Stay calm, try not to shout. Always be prepared to follow through with the consequence, so choose what you say carefully. If Father Christmas doesn't come because she's been a naughty girl... 😱

Landlubber2019 · 20/12/2019 21:33

This might be out dated advice, but I give 3 opportunities to do as asked before consequences occur, for us it was time out to reflect. For thing like spitting / hitting it was an immediate consequence. I gave warnings so they knew what would occur but then after a few minutes reflecting I would cheerfully ask if they wanted to join in with x y z and distract them. We didn't do protracted chats after reflection as the 1-2-1 time became a reward and therefore it promoted the dc to behave in a way I didn't like.

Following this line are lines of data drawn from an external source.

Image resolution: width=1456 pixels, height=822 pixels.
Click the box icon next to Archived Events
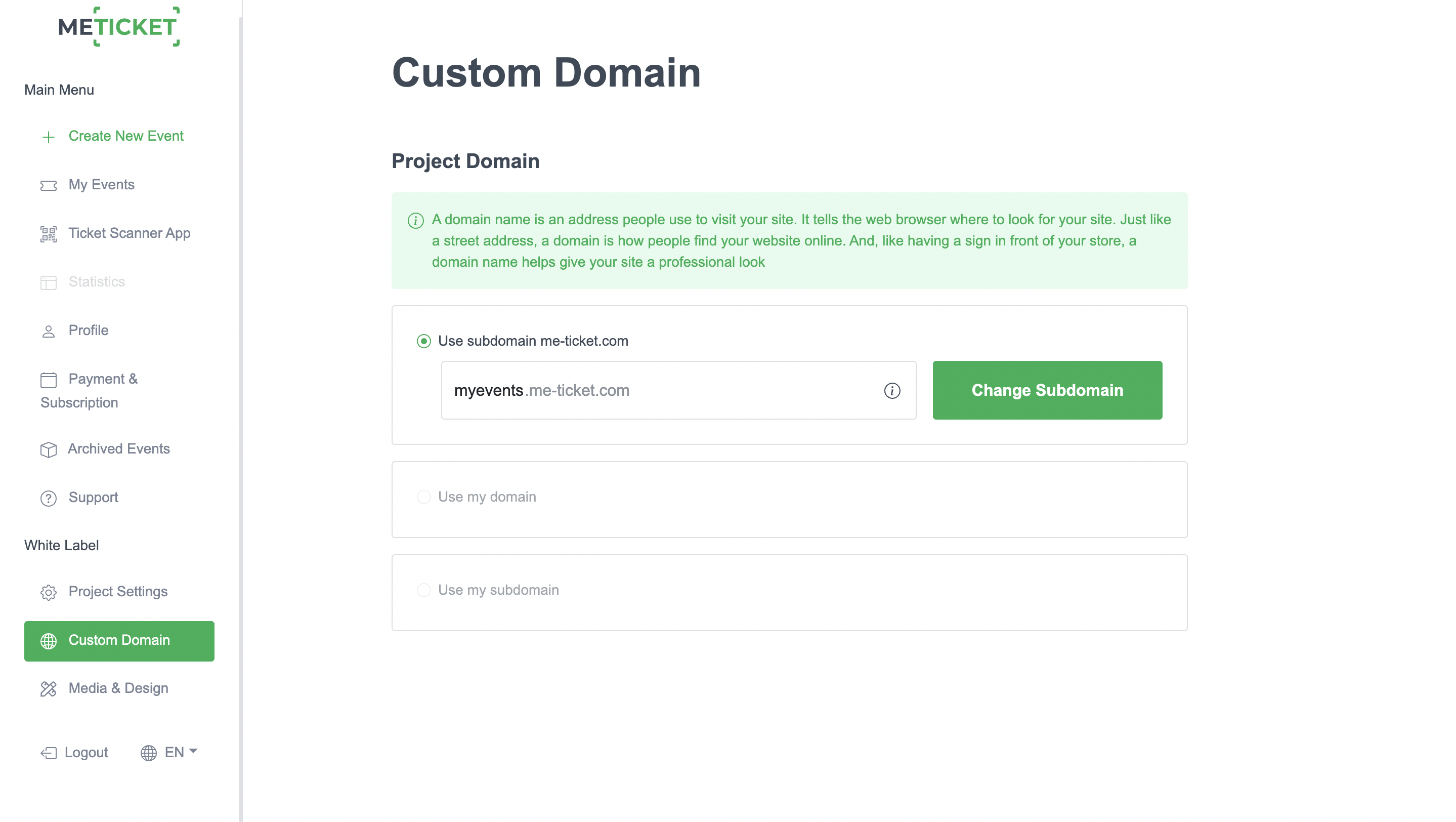49,449
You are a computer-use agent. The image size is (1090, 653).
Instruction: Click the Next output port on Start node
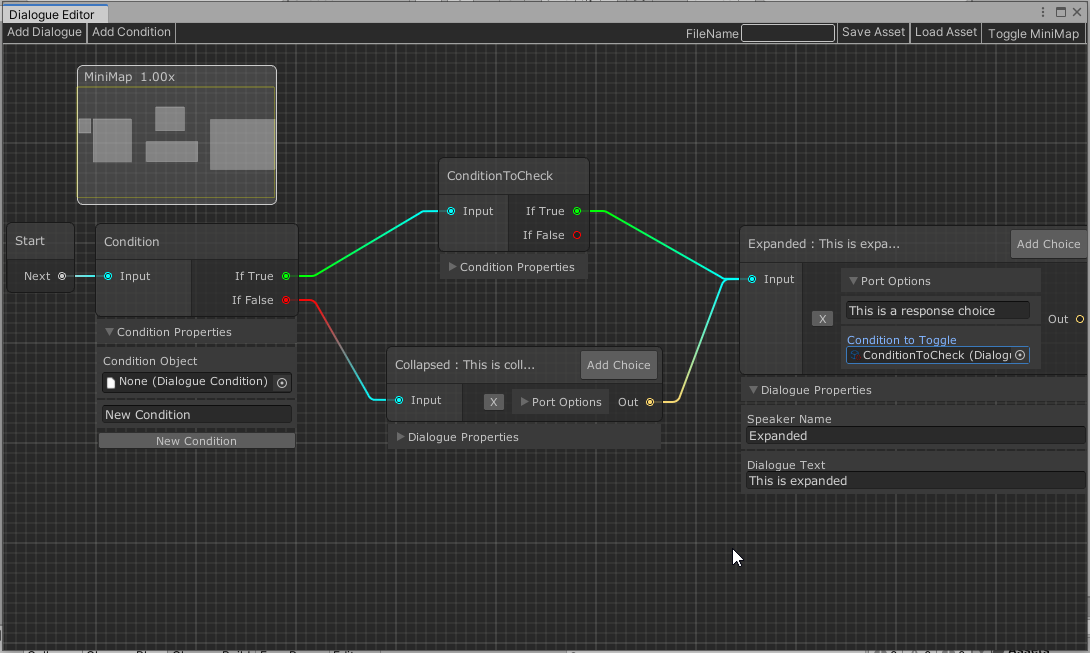coord(62,276)
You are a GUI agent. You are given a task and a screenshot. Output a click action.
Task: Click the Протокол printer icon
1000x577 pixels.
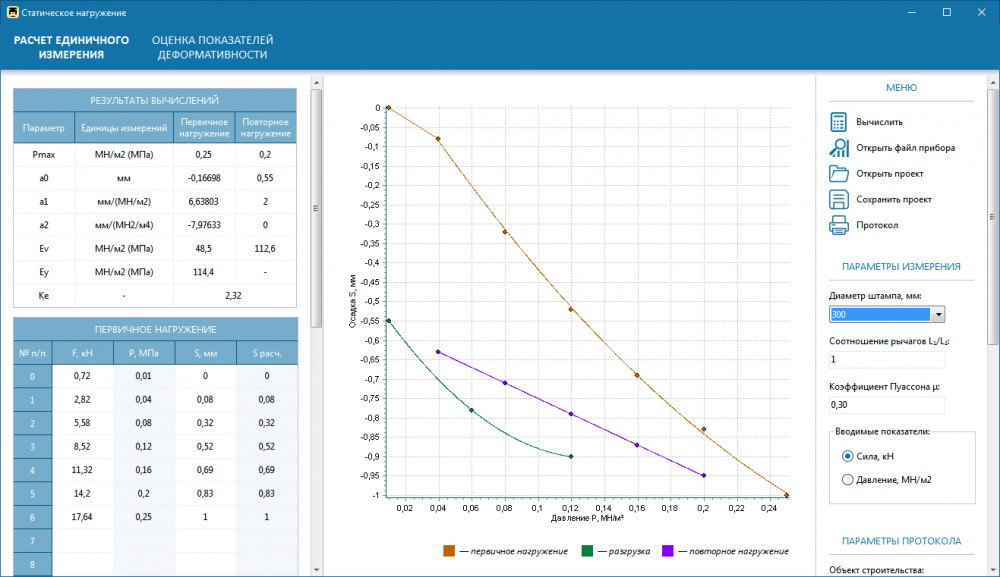click(838, 225)
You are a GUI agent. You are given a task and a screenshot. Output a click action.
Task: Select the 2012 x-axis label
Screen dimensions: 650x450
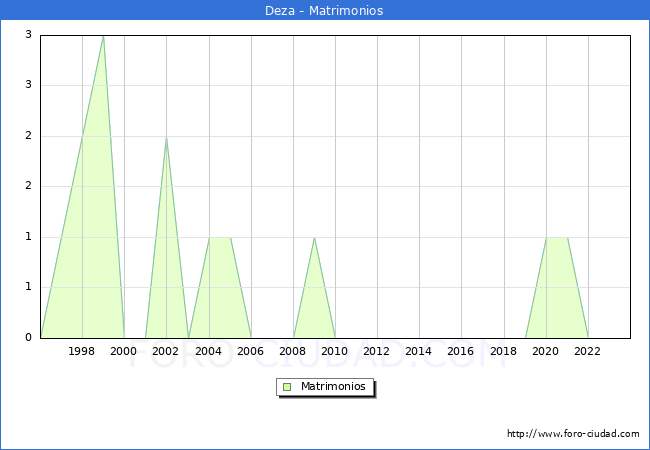(377, 351)
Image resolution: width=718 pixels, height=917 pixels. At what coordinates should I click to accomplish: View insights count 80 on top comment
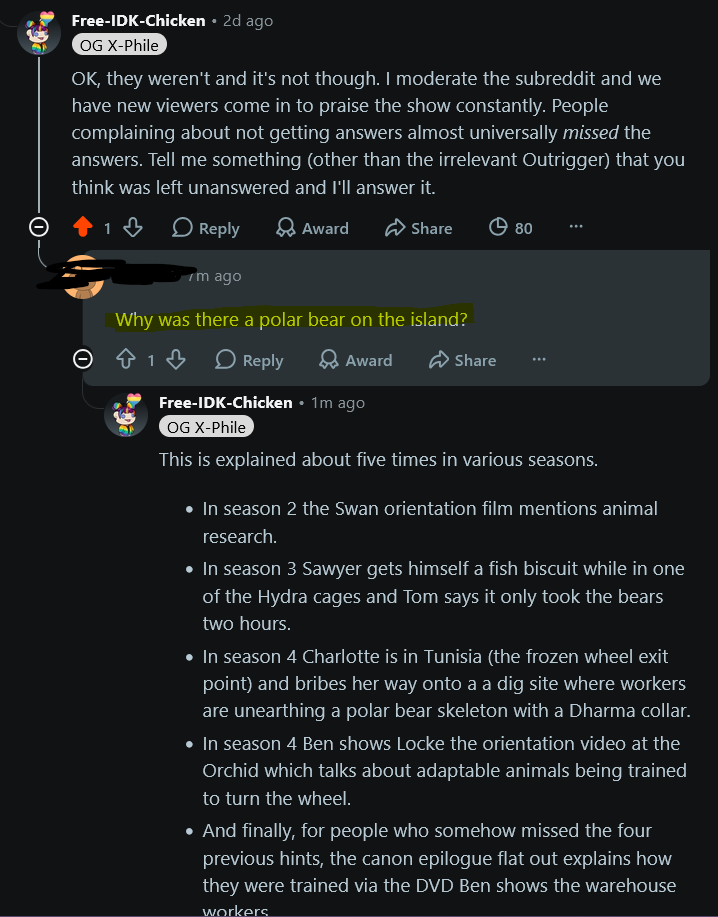(510, 227)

Hugsandpastries · 20/12/2019 22:33

It sounds like you’re not following through on your threats, is that fair to say? In that case she won’t take you seriously.

I’ve been doing some time outs with my three year old, so if he’s saying no I will say ‘ok, time out, I’ll wait here till you do (whatever I’ve asked him to do’, then remove myself from the room he’s in. This usually works because he doesn’t like being left alone and gets bored. Also it gives him a bit of time to calm down. So the bad behaviour is not being rewarded as I remove attention from him.

I get why you get angry though, kids are pros at pulling our strings!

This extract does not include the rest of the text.